New York-based improvising stalwart Daniel Carter (reeds, trumpet) and other regional artists perform on this 37-minute improv fest, marked by alternating flows and shifting cadences. The album title translates into a 'telepathic understanding,' which of course, is always a positive component for free-spirited dialogues and fruitful artistic ingenuity.

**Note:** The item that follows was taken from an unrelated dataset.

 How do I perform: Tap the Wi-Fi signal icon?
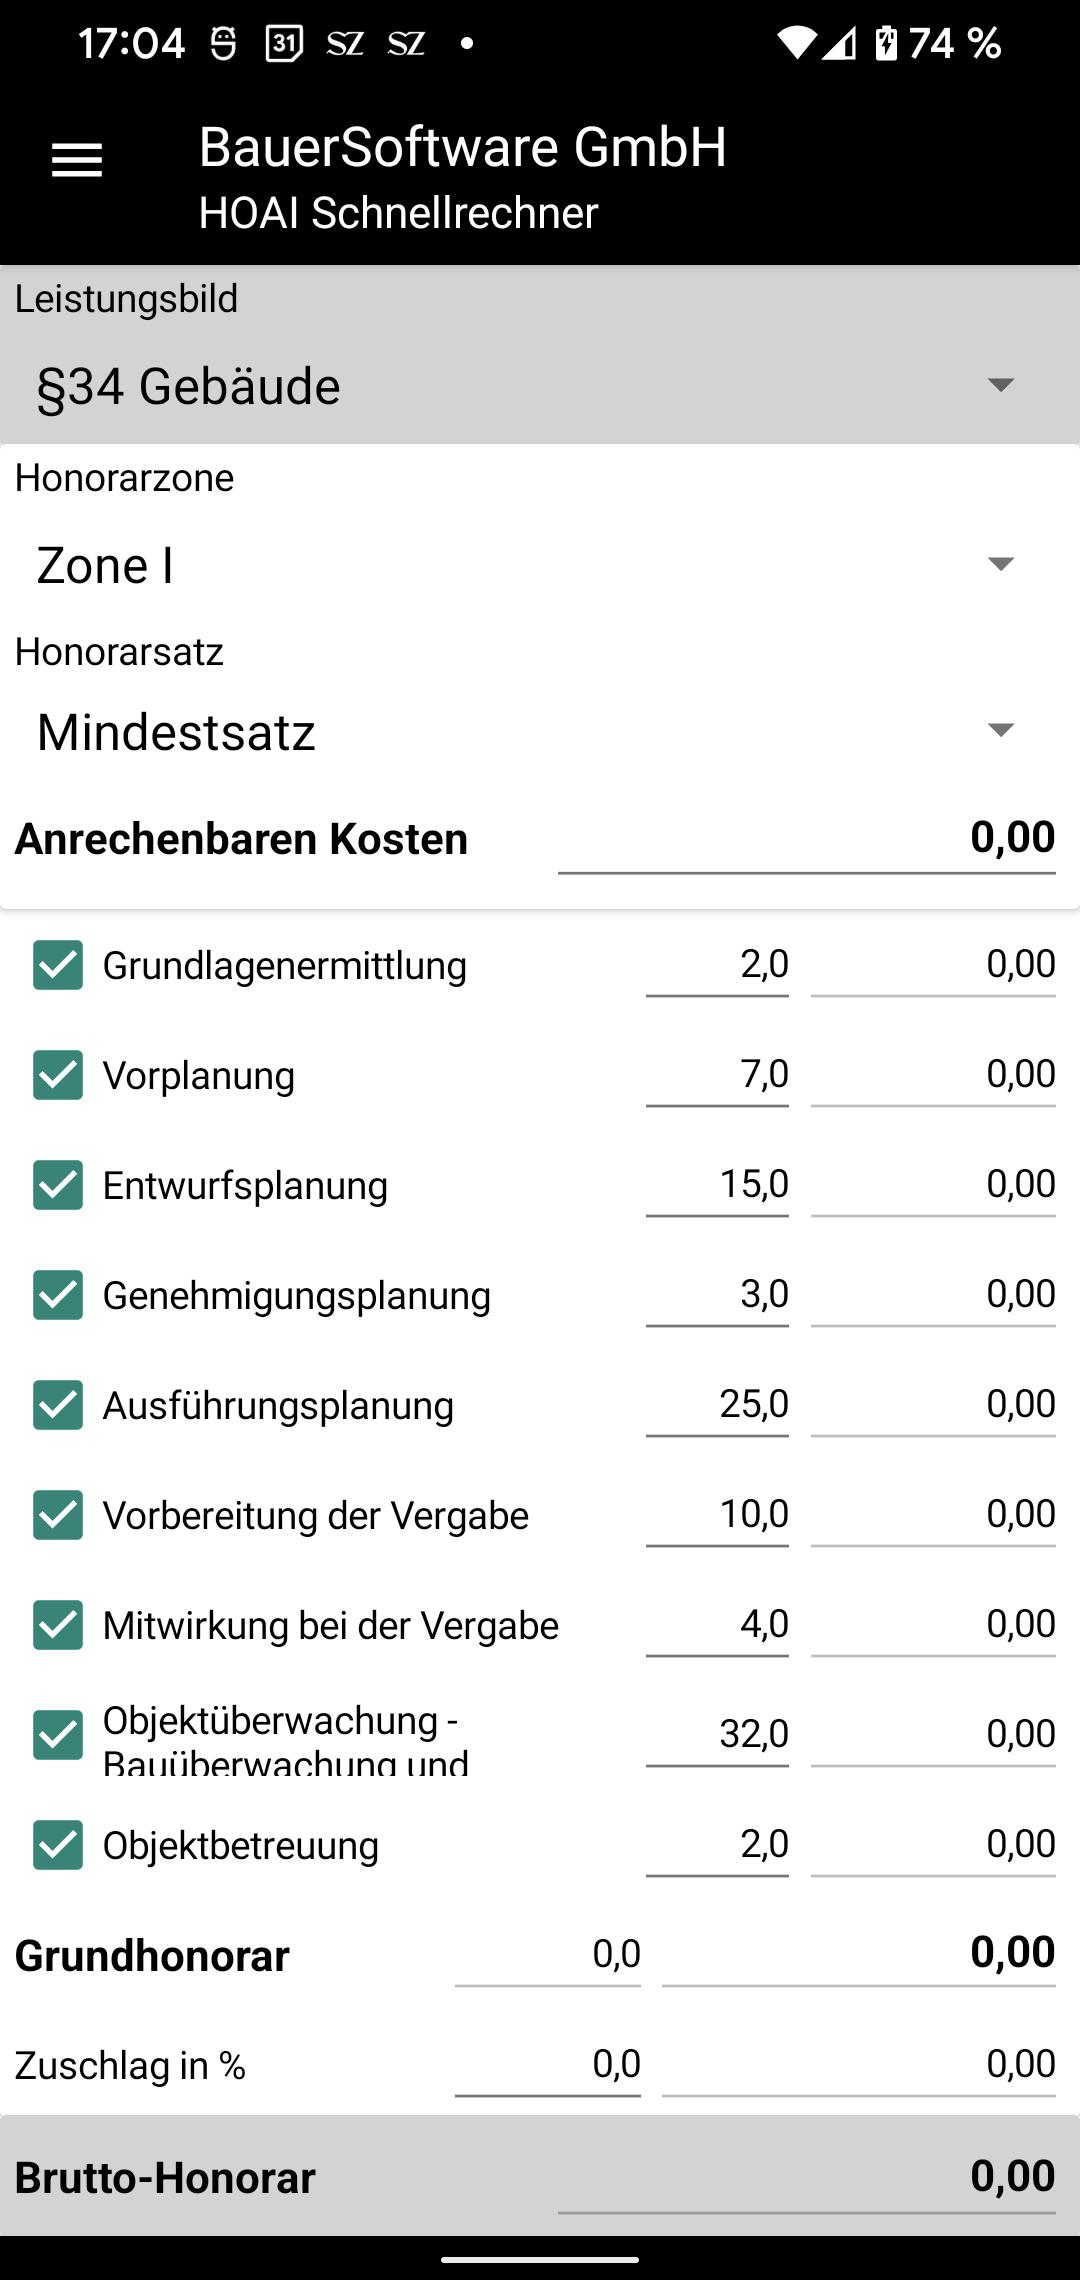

Classically trained pianist Matthew Putman is a noted scientist specializing in nanotechnology, and gets the job done here as he comps, mimics and enjoys fertile dialogues with his cohorts. Ultimately, the musicians navigate through alterable missions, developed with passion, polytonal layers and expand-contract type exchanges. One pleasantry in particular is that the quintet doesn't hang out in one place for too long. For example, on "Shine-a-Town" drummer Federico Ughi launches the proceedings with a tribal motif on his toms, followed by Carter's fuming tenor sax lines and counterbalanced by Putnam, as the soloists go round robin amid mutable flows, projecting sorrow, repentance and exuberance. Moreover, they raise the pitch with a sense of urgency via Patrick Holmes' howling clarinet phrasings atop Ughi's tumultuous drumming and Putnam's hammering block chords.
The third and final track, "Throne" features the frontline's three-way dialogues, somewhat akin to connecting pieces of a puzzle, leading to the rhythm section's simmering undertows and Ughi's Latin beats. Here, the band ventures from pulsating mid-tempo improvisational flurries to the wide open world of free bop, contrasted with moody advances and the drummer's swaying rock grooves, along with quiet interludes and emotive soloing. No doubt, the artists' strong-willed solidarity, perceptive interactions and clear-sighted focus spawn a lot of goodness throughout these multifaceted implementations.
Deluxe Light; Shine-a-town; Throne.
Daniel Carter: alto, tenor and soprano saxophones, trumpet; Patrick Holmes: clarinet; Matthew Putman:
piano; Hilliard Greene: bass; Federico Ughi: drums.